Problem details - List every command-line option, such as --super=, that the excerpt on dynamic spam samples names.

Selected excerpt -
The bot can be configured to update spam samples dynamically. To enable this feature, reporting to the admin chat must be enabled (see --admin.group=, [$ADMIN_GROUP] above. If any of privileged users (--super=, [$SUPER_USER]) forwards a message to admin chat, the bot will add this message to the internal spam samples file (spam-dynamic.txt) and reload it. This allows the bot to learn new spam patterns on the fly. In addition, the bot will do the best to remove the original spam message from the group and ban the user who sent it. This is not always possible, as the forwarding strips the original user id. To address this limitation, tg-spam keeps the list of latest messages (in fact, it stores hashes) associated with the user id and the message id. This information is used to find the original message and ban the user. There are two parameters to control the lookup of the original message: --history-duration= (default: 1h) [$HISTORY_DURATION] and --history-min-size= (default: 1000) [$HISTORY_MIN_SIZE]. Both define how many messages to keep in the internal cache and for how long. In other words - if the message is older than --history-duration= and the total number of stored messages is greater than --history-min-size=, the bot will remove the message from the lookup table. The reason for this is to keep the lookup table small and fast. The default values are reasonable and should work for most cases.

Record extracts -
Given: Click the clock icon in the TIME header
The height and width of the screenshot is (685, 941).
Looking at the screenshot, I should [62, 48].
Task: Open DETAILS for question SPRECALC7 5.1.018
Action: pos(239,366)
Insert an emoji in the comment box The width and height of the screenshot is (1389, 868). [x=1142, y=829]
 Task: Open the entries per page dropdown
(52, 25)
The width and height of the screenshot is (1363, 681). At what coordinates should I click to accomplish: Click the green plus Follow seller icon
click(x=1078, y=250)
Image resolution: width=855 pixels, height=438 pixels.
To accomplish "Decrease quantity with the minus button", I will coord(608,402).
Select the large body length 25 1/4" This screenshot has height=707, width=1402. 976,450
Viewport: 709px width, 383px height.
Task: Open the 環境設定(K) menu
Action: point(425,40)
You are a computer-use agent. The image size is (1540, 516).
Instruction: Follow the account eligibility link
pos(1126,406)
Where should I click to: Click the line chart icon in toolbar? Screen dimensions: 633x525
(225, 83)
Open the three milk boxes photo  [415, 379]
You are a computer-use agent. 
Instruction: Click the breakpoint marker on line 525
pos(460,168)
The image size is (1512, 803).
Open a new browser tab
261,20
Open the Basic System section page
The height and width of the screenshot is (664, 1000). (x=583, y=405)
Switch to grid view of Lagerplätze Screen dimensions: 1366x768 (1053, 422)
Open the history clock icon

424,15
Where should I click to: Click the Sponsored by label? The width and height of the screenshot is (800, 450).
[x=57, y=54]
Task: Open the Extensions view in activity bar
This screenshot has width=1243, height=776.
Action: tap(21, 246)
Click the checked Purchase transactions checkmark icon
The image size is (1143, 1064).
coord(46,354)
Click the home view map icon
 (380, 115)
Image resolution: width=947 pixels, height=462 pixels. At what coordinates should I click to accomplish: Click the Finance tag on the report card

Solution to the exercise -
--admin.group=
--super=
--history-duration=
--history-min-size=